Although she or he owns the fishing rights, a riparian owner is still subject to the general laws protecting close seasons for fish. These are down in the Salmon and Freshwater Fisheries Act 1975. Just because one has the right to access a river, stream, lake or any other water body, one does not automatically have the right to fish in it.

Fishing at sea is subject to controls over the manner in which fish can be caught, the minimum size of the fish, and the size of the mesh in the nets. These controls are to protect against indiscriminate catches. In addition, European Union quotas are applicable to commercial fishing.  

Closed Season

There are annual close seasons for fish to spawn in as well as weekly close times in certain cases. For example, the coarse fish close season applies to all of the rivers, streams and drains in England and Wales and runs from 15th of March to 15th of June.  
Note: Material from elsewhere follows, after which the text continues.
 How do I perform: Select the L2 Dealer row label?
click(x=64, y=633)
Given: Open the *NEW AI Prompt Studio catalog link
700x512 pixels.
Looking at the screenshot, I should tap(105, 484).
Any angler over the age of twelve fishing for trout, salmon, trout, coarse fish or eels needs a licence.  

Fishing licenses are available from around 17,000 post offices in England and Wales. They are also available from Environmental Agency regional offices and from the bank-side.  If one decides to join an angling club, the club can arrange a bulk purchase from local post offices.

Further, please note that while the National Rod Licence gives a licence to fish anywhere in England and Wales, one will still need permission from the riparian owner (where required) to fish from her or his stretch of the river bank.

Licence Cost

There are two kinds of fishing licences. The cheaper one will not allow one to fish for migratory salmon and trout. The other one will include these. Licences can be bought for the whole season (£ 27.00 and £72.00, respectively), for eight-days (£10.00 and £23.00, respectively) or for just a single day (£3.75 and £8.00, respectively).  

Concessionary licence is available if you are aged sixty-five or over or you have a Blue Badge parking concession. Concessionary licence costs £18.00 and £48.00, respectively. Further, if you are a junior (aged 16 or under), the price is £5.00 in both the cases.

Subject to local bylaws, two rods may be used for coarse fishing and more than two rods many be used provided one holds an additional licence. 

Licence Expiry

If one buys a full licence, it will run out on the 31st of March unless she or he has bought an advance new season licence. One-day licence is valid for 24-hours from the start time the licencee selects. An eight-day licence is valid for 192 consecutive hours from the start time licencee select.


Fishing without a licence can leave you legally responsible to a fine of up to £2,500. As a whole season licence only costs £72 (or £27 in case you select the cheaper version), it is hardly worth the risk. You must produce your licence if asked to do so by an Environment Agency bailiff or any other authorised person. Failure to do so could result in a prosecution and maximum fine. 

Further, remember to carry your licence at all times when fishing. Replace your licence if you lose it. There is a tear-off slip attached to the licence, which you should keep separately. It is important to check the local bylaws and follow them as a rule.